The post-vaccine infection (occurred after the primary cycle) proved to affect the immune response, reducing the post-vaccine antibody levels [9
], it was also related to a to a steeper drop of the antibody levels after the booster as well as to a higher rate of infection in the observational period (from T4
to the 31 October 2022) in comparison with the pre-vaccine infection and the peri-booster infection groups. The very first weeks after the first dose of vaccine administration can therefore be considered a vulnerable period, where preventive measures should not be lowered. This could reasonably apply to vaccines other than those for COVID-19 and should be considered in the case of future in-mass vaccination. The effectiveness of the BNT162b2 vaccine first dose was investigated in a large population, where a cumulative risk of 0.57% was found for days 1–12 and 0.27% for days 13–24, with a significant decrease in the risk of infection registered from day 18 after the first dose [25
]. Smaller figures were found for symptomatic COVID-19 infections. The longevity of BNT162b2 effectiveness was debated in a study where the ability to provide excellent protection in the initial weeks after vaccination was confirmed, next to a progressively increasing risk of infection after at least 90 days from the second vaccine dose [26
The peri-booster infection group showed the best risk profile during the observational period, but the number of infection remained not-neglectable (50/900, 5.6%). This finding further highlighted the importance of preventive measures, even in cases of very high antibody levels or recent infection. The exact timing of seroconversion observed in this group during the T3–T4 interval remains unknown. Reasonably, infections both before and after the booster administration did occur. While the former can be considered the result of waning immunity, an infection occurring after the booster administration can be explained by the emerging of new virus strain carrying structural changes that allow the escaping from the host’s immune system. Finally, when tackling pandemics caused by viruses such as SARS-CoV-2, which can rapidly mutate, approving and producing updated vaccines on a large scale in a short amount of time seems to be essential.

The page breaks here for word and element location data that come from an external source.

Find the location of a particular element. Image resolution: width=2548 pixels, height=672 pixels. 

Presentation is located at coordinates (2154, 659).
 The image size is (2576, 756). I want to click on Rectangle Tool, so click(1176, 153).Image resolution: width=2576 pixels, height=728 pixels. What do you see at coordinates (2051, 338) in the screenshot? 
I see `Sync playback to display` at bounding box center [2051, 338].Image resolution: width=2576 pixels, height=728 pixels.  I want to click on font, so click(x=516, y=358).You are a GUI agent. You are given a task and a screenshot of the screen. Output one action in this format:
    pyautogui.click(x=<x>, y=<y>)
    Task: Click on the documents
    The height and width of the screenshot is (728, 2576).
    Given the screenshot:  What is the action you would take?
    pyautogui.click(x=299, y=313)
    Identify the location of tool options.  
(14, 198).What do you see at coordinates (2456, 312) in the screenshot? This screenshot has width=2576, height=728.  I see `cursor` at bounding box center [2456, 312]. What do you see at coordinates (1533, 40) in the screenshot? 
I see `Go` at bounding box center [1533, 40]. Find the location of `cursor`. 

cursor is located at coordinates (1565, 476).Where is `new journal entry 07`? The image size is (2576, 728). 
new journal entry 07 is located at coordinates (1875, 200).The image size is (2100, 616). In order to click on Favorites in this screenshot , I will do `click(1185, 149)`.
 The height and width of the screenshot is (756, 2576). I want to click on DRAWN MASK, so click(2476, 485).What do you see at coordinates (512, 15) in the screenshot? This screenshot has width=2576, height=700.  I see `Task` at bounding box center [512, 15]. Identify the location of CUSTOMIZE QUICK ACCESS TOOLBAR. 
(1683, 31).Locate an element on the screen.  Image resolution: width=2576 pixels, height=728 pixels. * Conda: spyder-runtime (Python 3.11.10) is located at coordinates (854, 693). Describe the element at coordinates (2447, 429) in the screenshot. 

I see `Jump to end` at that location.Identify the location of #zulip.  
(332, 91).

6. Limitations and Strengths of the Study
This study does not consider participants’ medical conditions, which can contribute to explain the different susceptibility to the infection observed among the considered groups.
The results of this study are based on the analysis of the infections revealed by RPS, which sensibility and specificity can be affected by several factors [4
]. A further (T5
) serological campaign at the end of the observational period would have allowed us to confirm the results obtained, but we could not perform it.
The number of individuals included in the post-vaccine infection group is small in comparison to the other study’s groups, and it can be seen as a possible limitation to the study.
To the best of our knowledge, this is the first study focusing on the specific immunization schedule of a such large cohort of vaccinated HCWs, which was followed during two years with an intense testing activity. The unprecedented number and frequency of serological tests performed on almost 5000 individuals allowed to define the immunization profile of each worker with optimal reliability. The sample size of the cohort, its age heterogeneity, and the duration of follow-up allow to generalize the observed results to similar populations.